Отец ходил черный от переживаний, пытался протестовать, искал правду, писал, что все было не так, все искажено, но доказать никому ничего не мог. Стенограмму его выступления заранее уничтожили. Ходил за помощью к первому секретарю Союза композиторов Тихону Хренникову. Тот беспомощно разводил руками: «Кайтесь, Исаак Осипович, кайтесь!» А здоровье отца расшаталось окончательно: страшно болели ноги. Пошаливало сердце. Последние годы своей жизни он походил на старичка, ходил уже с палочкой. Врачи после его смерти, при патологоанатомическом исследовании, удивились: как он мог вообще дожить до пятидесяти пяти лет с таким изношенным организмом?
Пожалуй, из всех своих соратников, кроме Василия Ивановича Лебедева-Кумача, Дунаевский ушел из жизни первым. Сейчас не осталось никого, кто бы мог поделиться воспоминаниями.
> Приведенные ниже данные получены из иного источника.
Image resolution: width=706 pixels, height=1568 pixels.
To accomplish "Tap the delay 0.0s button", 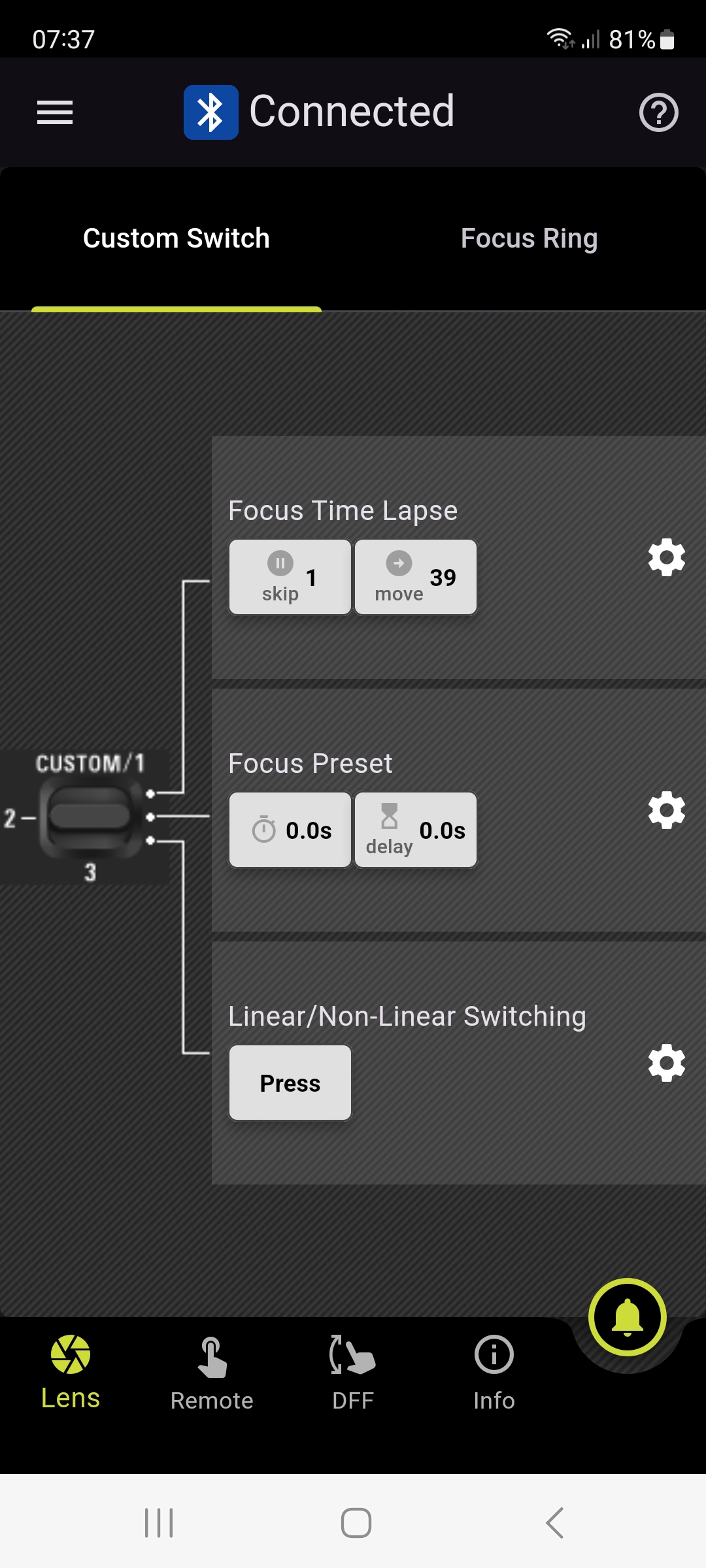I will pyautogui.click(x=416, y=830).
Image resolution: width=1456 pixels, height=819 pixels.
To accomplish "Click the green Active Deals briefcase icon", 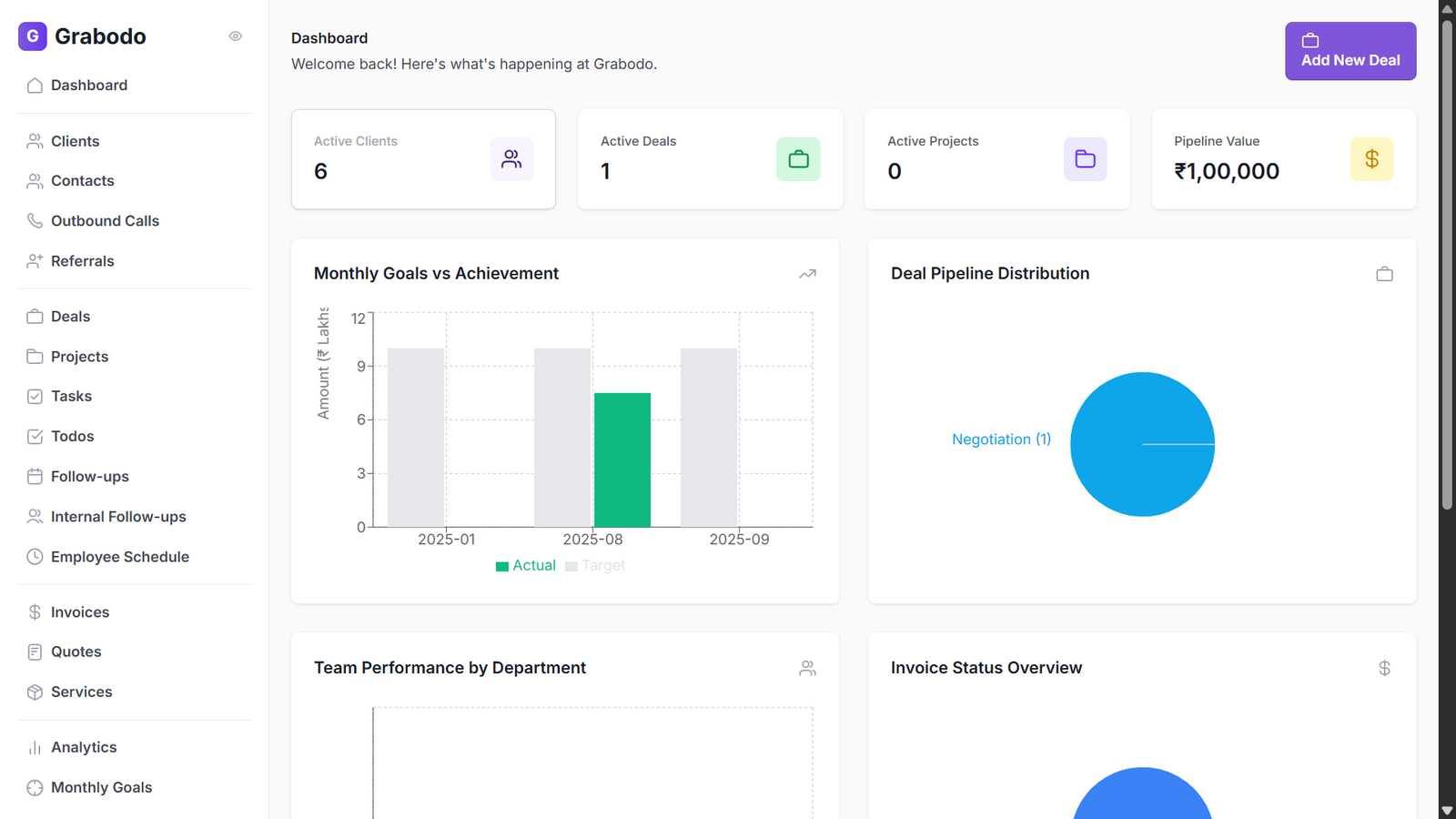I will point(798,159).
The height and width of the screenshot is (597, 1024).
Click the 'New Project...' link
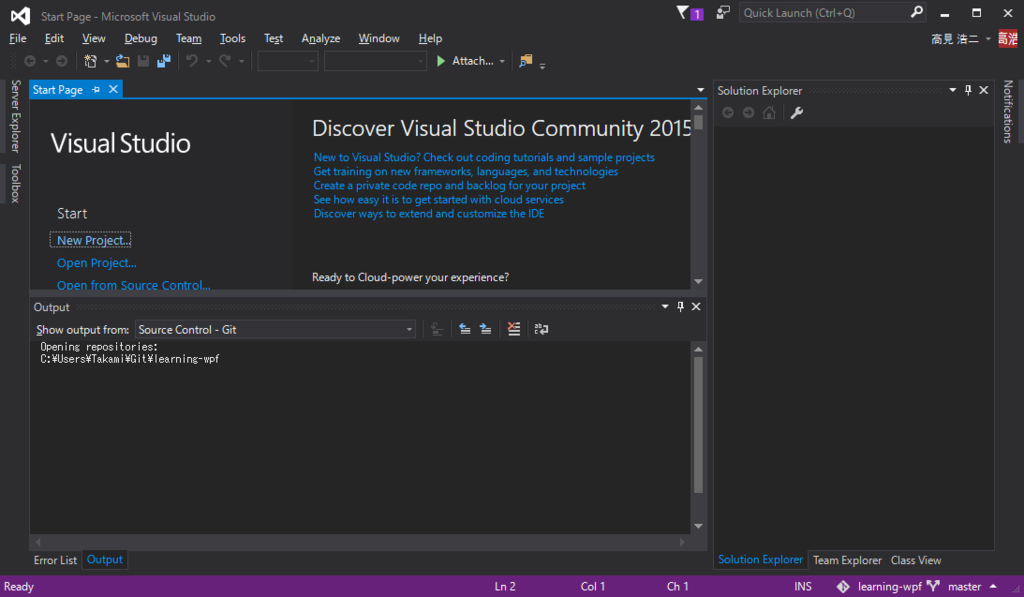(x=94, y=240)
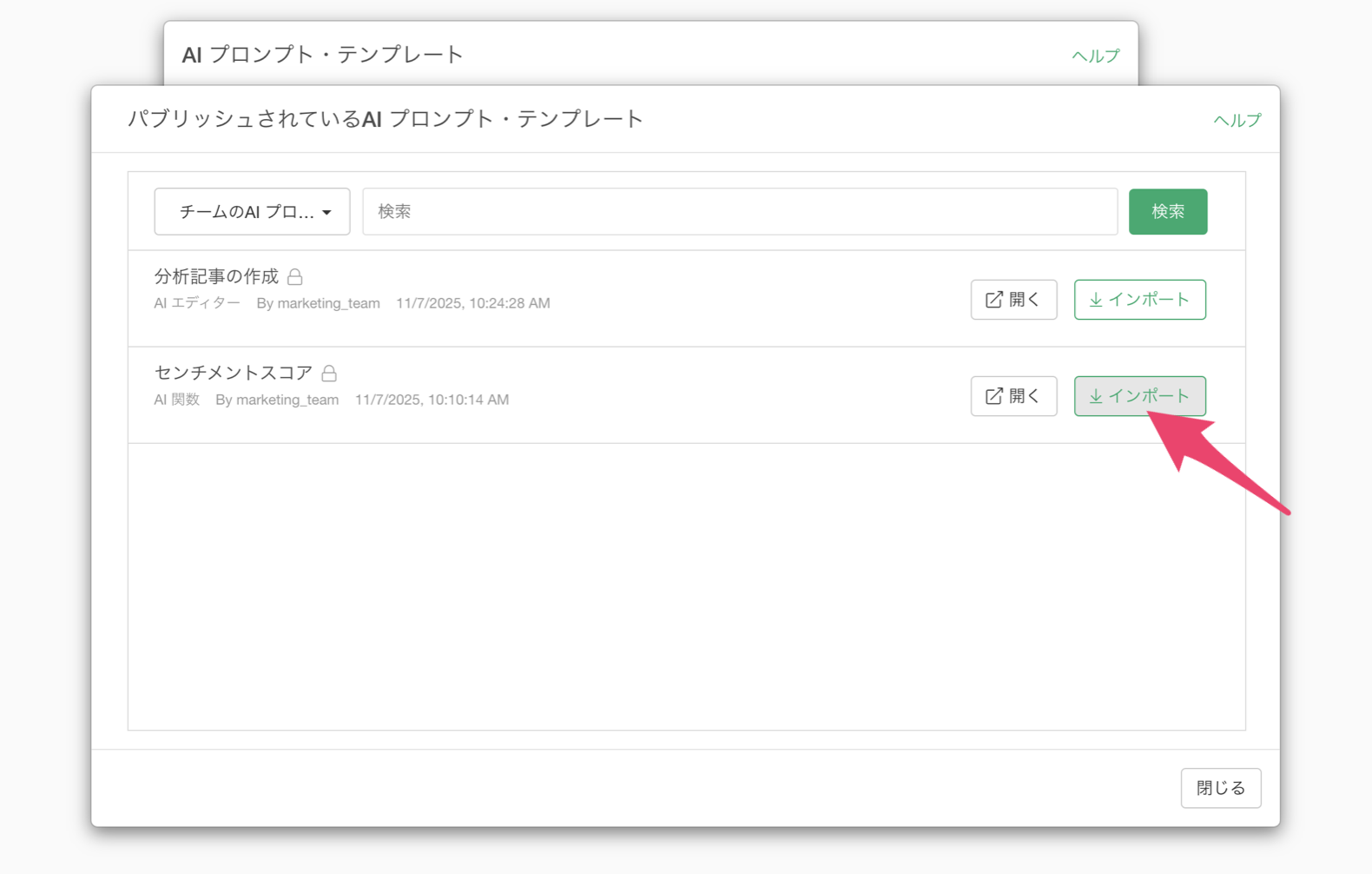Select the 分析記事の作成 title
The image size is (1372, 874).
tap(216, 276)
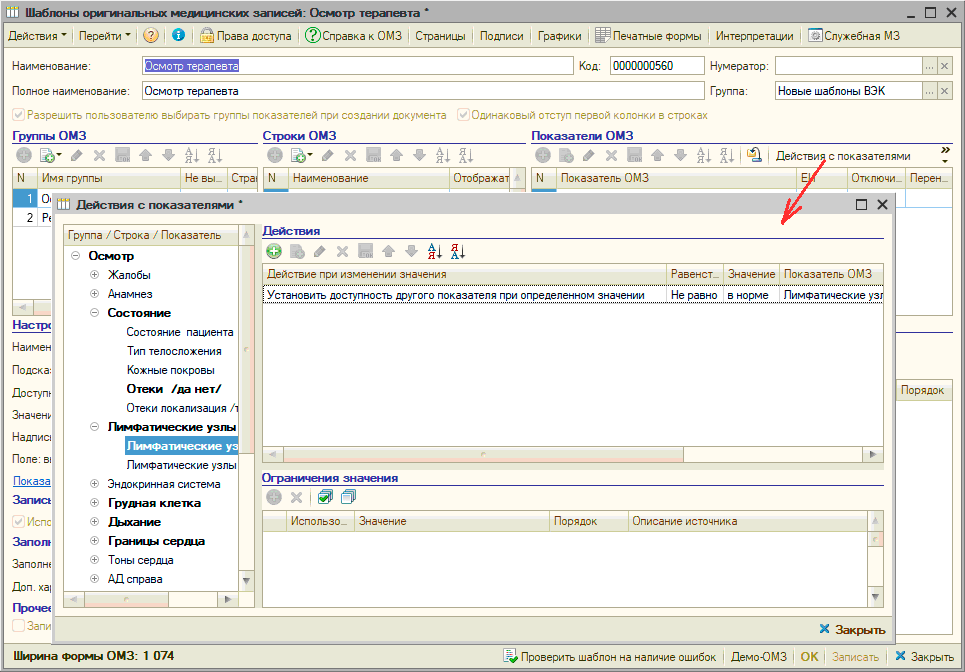
Task: Check all items in Ограничения значения toolbar
Action: point(325,497)
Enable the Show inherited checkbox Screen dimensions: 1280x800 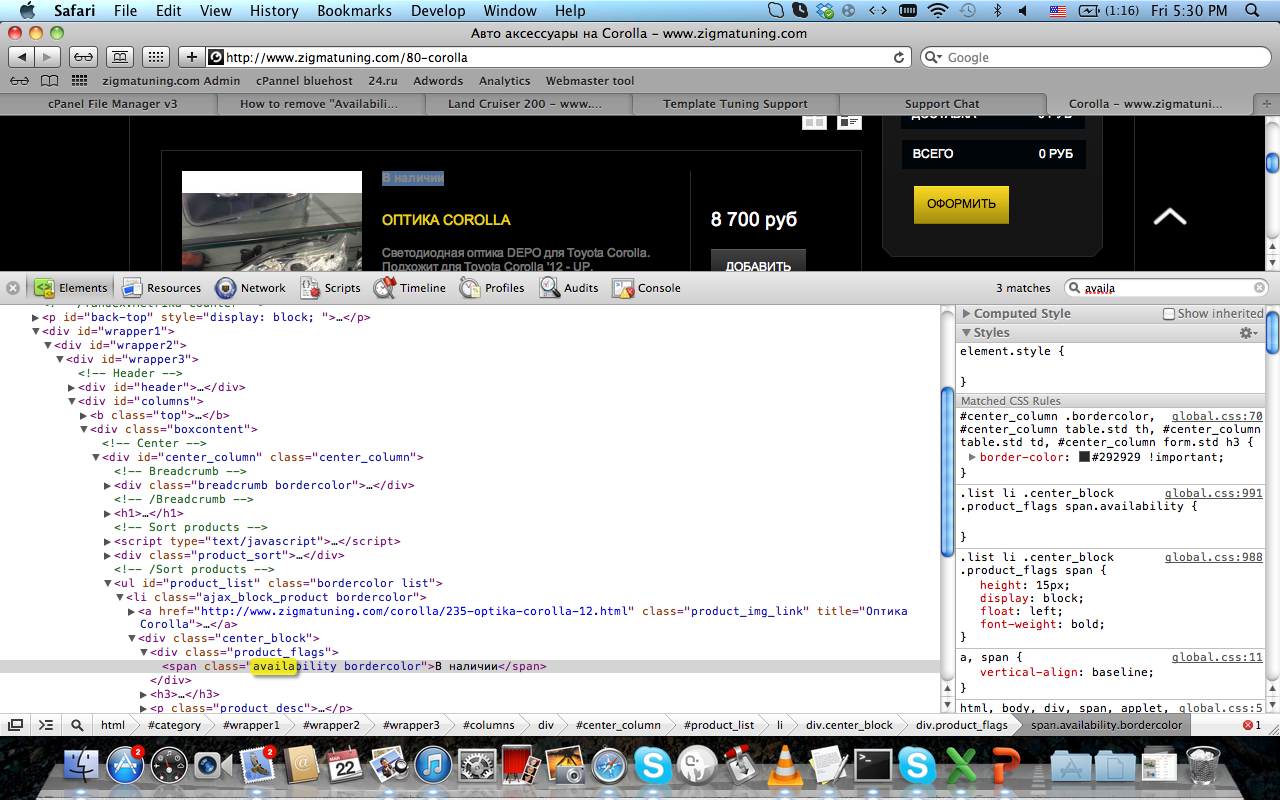1169,314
Моя мама, Зинаида Александровна Дунаевская, так и не оправилась после смерти мужа, здоровье ее быстро ухудшалось, ноги отказывали, отказывало и сердце. Она слегла и не вставала 12 лет. Кроме меня у нее никого не осталось, ухаживать за лежачей больной было трудно. Но я сделал все, чтобы скрасить ее и так не очень радостную жизнь. Она отвечала мне любовью.
До последнего дня я боролся за продление ее жизни. Последние годы прошли в больницах. Помню зимнюю февральскую ночь в 60-й больнице, что на шоссе Энтузиастов. Я нелегально пробираюсь в помещение реанимации. Рядом комната дежурного по реанимации. Врач, краснолицый, похожий на мясника человек, вдребезги пьяный, сидит за столом с бутылкой. Милостиво, за бутылку же, он пропустил меня к маме. Тишина, тоскливо гудит то ли зуммер, то ли поддерживающий искусственное дыхание аппарат. В реанимационной, холодной, выложенной кафелем комнате, мертвый синий свет. В комнате трое: умирающий, в коме, пожилой грузный мужчина, задернутый наполовину занавеской (его хриплое, судорожное дыхание вызывает у меня ощущение боли в груди); слева под простыней чье-то тело; справа вижу маму. Она в забытьи, но, когда я подошел к ней, открыла глаза. Говорить мама уже не могла, но по ее глазам, вспыхнувшим каким-то голубым сиянием при виде меня, я понял, что она в сознании и все понимает. Я взял ее холодную руку в свою и почувствовал еле уловимое пожатие. Она прощалась со мной. Так и остались во мне ее глаза, полные слез и любви.